Page has largely avoided talking about his contacts with the CIA, but the relationship came into public view late last year with the release of a Justice Department Inspector General’s (IG) report on the FBI’s investigation of the Trump campaign.

The IG report said that Page served as an “operational contact” for the CIA through 2013, and that the agency had given him a “positive assessment” in terms of his reliability and candor. As an operational contact, Page was not tasked as an agent to actively collect intelligence for the CIA. Rather, CIA officers would meet with Page to gather his insights on various intelligence targets and other areas of interest.

Page’s CIA contacts were in the news again last week after former FBI attorney Kevin Clinesmith pleaded guilty to altering a June 2017 email to say that Page was “not a ‘source'” for the CIA. An intelligence analyst had informed Clinesmith that Page was a contact for the CIA through at least 2013.

Steven Somma, an FBI counterintelligence investigator who worked on the Trump-Russia probe, also failed to disclose information about Page’s CIA links, according to the IG report. Somma claimed that Page’s contacts with the CIA ended in 2007, years earlier than was actually the case.

Director of the Federal Bureau of Investigation (FBI) Christopher Wray is sworn in during a House Judiciary Committee hearing concerning FBI oversight in the Rayburn House Office Building on Capitol Hill, February 5, 2020 in Washington, DC. (Photo by Drew Angerer/Getty Images)

The IG report criticized the FBI for withholding information about Page’s CIA ties from applications for Foreign Intelligence Surveillance Act (FISA) applications. The report said that Page’s relationship with the CIA would have been relevant to the court’s decision on whether there was probable cause to believe that Page was working as an agent of Russia.

The FBI alleged in the FISA applications that there was probable cause to believe that Page was working on behalf of the Kremlin and had conspired with Russian government to influence the 2016 election.

The FBI relied heavily on unverified information from former British spy Christopher Steele in its FISA applications against Page. Steele alleged in a dossier that Page was part of the Trump campaign’s “well-developed conspiracy of cooperation” with the Kremlin to influence the 2016 election.

The FBI also cited Page’s contacts beginning in 2013 with Victor Podobnyy, a Russian diplomat who worked undercover as a spy in New York, as evidence he may have been a Russian agent.

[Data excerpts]

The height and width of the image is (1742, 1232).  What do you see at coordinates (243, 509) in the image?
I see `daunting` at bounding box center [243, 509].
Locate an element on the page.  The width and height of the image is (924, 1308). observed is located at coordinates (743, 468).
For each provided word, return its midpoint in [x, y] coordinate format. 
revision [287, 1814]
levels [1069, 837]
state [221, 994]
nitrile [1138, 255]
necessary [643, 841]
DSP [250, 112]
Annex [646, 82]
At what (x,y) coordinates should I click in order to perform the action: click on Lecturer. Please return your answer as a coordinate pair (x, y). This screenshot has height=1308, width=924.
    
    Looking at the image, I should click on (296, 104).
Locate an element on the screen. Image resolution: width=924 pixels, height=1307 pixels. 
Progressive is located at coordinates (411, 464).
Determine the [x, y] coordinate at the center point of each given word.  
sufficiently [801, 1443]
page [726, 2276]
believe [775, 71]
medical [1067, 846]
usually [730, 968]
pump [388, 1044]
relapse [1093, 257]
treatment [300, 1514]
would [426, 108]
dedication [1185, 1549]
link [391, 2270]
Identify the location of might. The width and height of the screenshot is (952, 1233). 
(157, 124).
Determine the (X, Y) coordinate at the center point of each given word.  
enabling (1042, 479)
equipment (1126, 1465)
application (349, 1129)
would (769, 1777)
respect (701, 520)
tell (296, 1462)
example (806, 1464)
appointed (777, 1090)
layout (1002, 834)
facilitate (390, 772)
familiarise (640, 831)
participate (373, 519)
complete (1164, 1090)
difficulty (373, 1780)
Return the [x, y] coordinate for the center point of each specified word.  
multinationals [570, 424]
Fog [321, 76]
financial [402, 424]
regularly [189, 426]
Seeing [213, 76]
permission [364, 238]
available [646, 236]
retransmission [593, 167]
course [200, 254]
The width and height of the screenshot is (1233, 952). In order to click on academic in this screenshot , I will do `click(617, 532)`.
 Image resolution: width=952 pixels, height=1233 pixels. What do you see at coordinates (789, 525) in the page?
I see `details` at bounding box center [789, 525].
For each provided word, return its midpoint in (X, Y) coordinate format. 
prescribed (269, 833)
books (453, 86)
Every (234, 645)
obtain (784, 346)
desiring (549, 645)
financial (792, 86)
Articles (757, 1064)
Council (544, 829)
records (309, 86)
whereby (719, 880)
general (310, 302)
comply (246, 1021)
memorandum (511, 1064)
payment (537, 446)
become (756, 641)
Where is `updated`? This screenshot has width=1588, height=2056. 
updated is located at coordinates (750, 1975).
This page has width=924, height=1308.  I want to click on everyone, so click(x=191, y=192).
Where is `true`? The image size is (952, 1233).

- BRIEF: Write the next part of the article on Page's CIA contacts and the FBI's surveillance applications, picking up right after its last sentence. These entries were taken from a separate source.

- WRITTEN RESPONSE:
Page is referred to as “Male-1” in a March 2016 indictment of Podobnyy and another Russian intelligence officer, Evgeny Buryakov.

The special counsel’s office found no evidence that Page was involved in a conspiracy or that he worked as a Russian agent. Page was also never accused of any wrongdoing regarding his contacts with Podobnyy. The IG report says that Page discussed the Russian intelligence officers with the CIA.

“When I was in Moscow, the only government that ‘recruited’ me as ‘an asset’ was the United States government,” Page writes in “Abuse and Power.”

Page says he met with CIA officers on a “regular basis” when he lived and worked in Moscow in the 2000s.

Page, a former Navy officer, was the chief operating officer for Merrill Lynch’s Moscow offices in the 2000s. He formed his own energy consulting business, Global Energy Capital, years later. He joined the Trump campaign in March 2016 as a volunteer foreign policy adviser.

The former Trump aide does not go into much detail about the information he gave the CIA, though he said he shared “strategic observations” and “mundane details” with his CIA contacts regarding his insights into “Russia’s ever-shifting business and political cliques.”

Page discloses that the CIA had expressed “a significant level of interest” in a Chinese business associate of Page’s who had invited him to an event for the Asia Society in New York in January 2013. Page says his associate, who he does not name, “had a long balanced career” working for the China National Petroleum Corporation and the Chinese Academy of Social Sciences.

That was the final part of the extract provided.